Puis, soudain, elle fut incapable de se retenir plus longtemps. Elle devait le dire à Alvin, lui dire la joie et le chagrin que causait son intervention. Mais comment faire ? Comment lui annoncer que mademoiselle Lamer était en réalité une torche qui voyait les millions d’avenirs nouveaux dans la flamme de vie d’Arthur Stuart ? Elle ne supportait pas de garder tout cela pour elle. Elle avait pu en parler à madame Modesty, des années plus tôt, lorsqu’elle vivait là-bas et n’avait aucun secret pour elle.

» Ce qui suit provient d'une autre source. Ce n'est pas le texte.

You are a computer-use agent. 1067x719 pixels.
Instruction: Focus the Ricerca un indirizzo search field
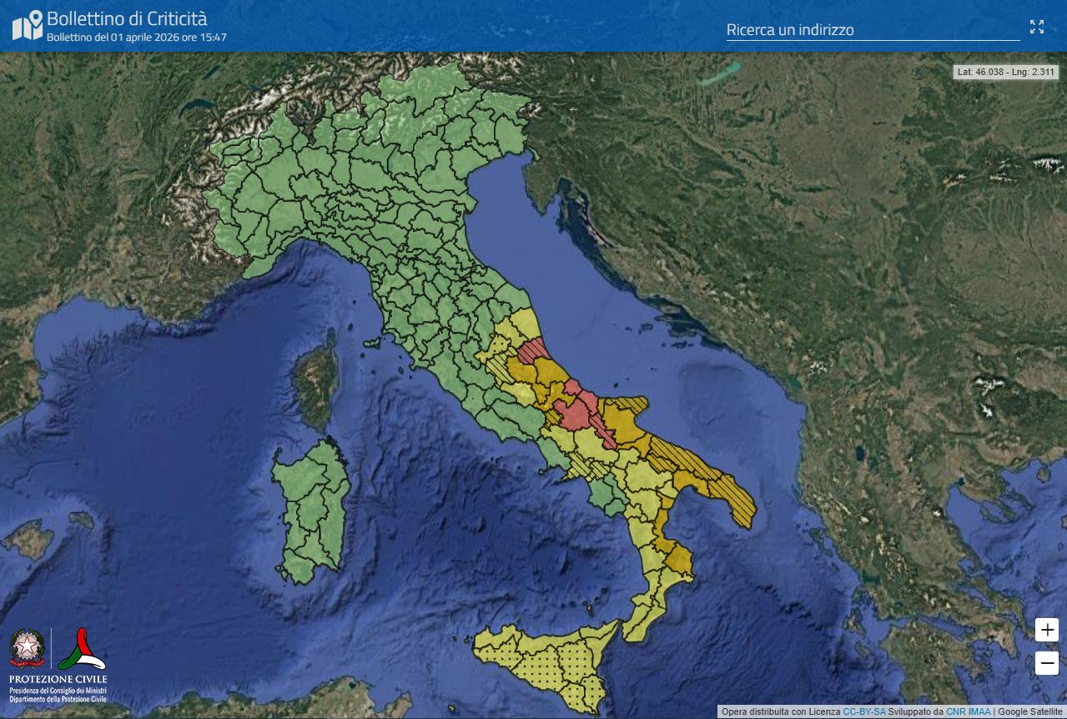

C’était folie de descendre à la forge, sachant qu’elle mourait d’envie de dire à Alvin des choses qui supposaient de lui dévoiler sa véritable identité. Mais elle allait sûrement devenir folle si elle restait entre ces murs, seule avec tout ce savoir qu’elle ne pouvait partager.
Alors seulement, elle regarda dans la flamme de vie d’Alvin ; alors seulement, elle vit la terrible souffrance qu’il avait endurée à peine quelques instants plus tôt. Pourquoi n’avait-elle rien remarqué ? Pourquoi n’avait-elle rien vu ? Alvin venait de franchir un seuil, le plus important de son existence ; il avait réellement accompli un grand acte de Faiseur, apporté quelque chose de nouveau au monde, et elle n’avait rien vu. Quand il avait affronté le Défaiseur, alors qu’elle vivait au loin, à Dekane, elle avait assisté à son combat, et aujourd’hui qu’elle se trouvait à deux pas, pourquoi ne s’était-elle pas tournée vers lui ? Pourquoi n’avait-elle rien su de sa souffrance quand il se tordait dans les flammes ?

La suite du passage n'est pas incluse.